Required work:
Copy the rows from the line that contains "At what (x,y)" through the line that contains "The image size is (1456, 819). I want" word for word, including both of those lines.
== Input data
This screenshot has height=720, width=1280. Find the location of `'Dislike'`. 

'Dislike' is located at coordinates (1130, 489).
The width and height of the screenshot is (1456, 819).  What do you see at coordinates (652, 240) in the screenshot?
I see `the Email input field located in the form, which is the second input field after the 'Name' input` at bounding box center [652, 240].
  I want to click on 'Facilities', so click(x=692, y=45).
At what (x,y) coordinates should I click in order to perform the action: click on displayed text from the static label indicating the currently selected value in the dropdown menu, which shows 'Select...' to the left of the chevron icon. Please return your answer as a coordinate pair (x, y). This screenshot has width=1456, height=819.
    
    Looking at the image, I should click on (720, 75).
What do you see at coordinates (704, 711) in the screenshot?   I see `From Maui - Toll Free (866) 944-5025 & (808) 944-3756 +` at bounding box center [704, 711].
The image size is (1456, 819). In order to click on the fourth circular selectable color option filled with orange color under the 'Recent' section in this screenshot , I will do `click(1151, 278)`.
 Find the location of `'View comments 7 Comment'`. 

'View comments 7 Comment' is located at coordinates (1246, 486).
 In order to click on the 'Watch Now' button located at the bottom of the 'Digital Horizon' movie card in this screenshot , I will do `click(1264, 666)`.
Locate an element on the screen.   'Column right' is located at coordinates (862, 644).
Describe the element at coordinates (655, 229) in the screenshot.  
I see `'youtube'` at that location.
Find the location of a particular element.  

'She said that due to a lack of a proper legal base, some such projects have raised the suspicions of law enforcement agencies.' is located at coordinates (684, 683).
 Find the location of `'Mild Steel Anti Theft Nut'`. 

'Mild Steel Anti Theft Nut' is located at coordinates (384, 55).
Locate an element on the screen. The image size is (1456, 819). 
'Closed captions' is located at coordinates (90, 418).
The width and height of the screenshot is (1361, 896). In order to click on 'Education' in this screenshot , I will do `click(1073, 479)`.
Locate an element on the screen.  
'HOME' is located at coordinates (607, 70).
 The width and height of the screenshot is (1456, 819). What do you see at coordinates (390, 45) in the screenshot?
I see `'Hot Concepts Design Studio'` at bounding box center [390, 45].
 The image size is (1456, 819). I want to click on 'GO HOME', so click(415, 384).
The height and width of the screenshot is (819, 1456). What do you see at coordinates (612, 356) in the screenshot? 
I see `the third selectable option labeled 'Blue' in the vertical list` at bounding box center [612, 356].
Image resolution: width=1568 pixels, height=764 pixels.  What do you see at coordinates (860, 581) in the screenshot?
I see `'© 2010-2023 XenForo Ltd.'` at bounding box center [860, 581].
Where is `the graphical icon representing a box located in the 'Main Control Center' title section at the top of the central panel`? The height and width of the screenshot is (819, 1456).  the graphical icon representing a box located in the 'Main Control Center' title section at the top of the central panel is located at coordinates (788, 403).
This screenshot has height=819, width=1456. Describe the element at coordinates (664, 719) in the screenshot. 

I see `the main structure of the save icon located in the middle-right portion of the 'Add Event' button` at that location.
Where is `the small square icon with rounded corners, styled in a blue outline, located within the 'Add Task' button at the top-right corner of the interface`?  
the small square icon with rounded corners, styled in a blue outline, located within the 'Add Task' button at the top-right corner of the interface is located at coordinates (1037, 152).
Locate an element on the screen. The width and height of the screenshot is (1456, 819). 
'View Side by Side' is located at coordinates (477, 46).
====
Expected output:
At what (x,y) coordinates should I click in order to perform the action: click on displayed text from the static label indicating the currently selected value in the dropdown menu, which shows 'Select...' to the left of the chevron icon. Please return your answer as a coordinate pair (x, y). This screenshot has width=1456, height=819.
    
    Looking at the image, I should click on (720, 75).
What do you see at coordinates (704, 711) in the screenshot?   I see `From Maui - Toll Free (866) 944-5025 & (808) 944-3756 +` at bounding box center [704, 711].
The image size is (1456, 819). In order to click on the fourth circular selectable color option filled with orange color under the 'Recent' section in this screenshot , I will do `click(1151, 278)`.
 Find the location of `'View comments 7 Comment'`. 

'View comments 7 Comment' is located at coordinates (1246, 486).
 In order to click on the 'Watch Now' button located at the bottom of the 'Digital Horizon' movie card in this screenshot , I will do `click(1264, 666)`.
Locate an element on the screen.   'Column right' is located at coordinates (862, 644).
Describe the element at coordinates (655, 229) in the screenshot.  
I see `'youtube'` at that location.
Find the location of a particular element.  

'She said that due to a lack of a proper legal base, some such projects have raised the suspicions of law enforcement agencies.' is located at coordinates (684, 683).
 Find the location of `'Mild Steel Anti Theft Nut'`. 

'Mild Steel Anti Theft Nut' is located at coordinates (384, 55).
Locate an element on the screen. The image size is (1456, 819). 
'Closed captions' is located at coordinates (90, 418).
The width and height of the screenshot is (1361, 896). In order to click on 'Education' in this screenshot , I will do `click(1073, 479)`.
Locate an element on the screen.  
'HOME' is located at coordinates (607, 70).
 The width and height of the screenshot is (1456, 819). What do you see at coordinates (390, 45) in the screenshot?
I see `'Hot Concepts Design Studio'` at bounding box center [390, 45].
 The image size is (1456, 819). I want to click on 'GO HOME', so click(415, 384).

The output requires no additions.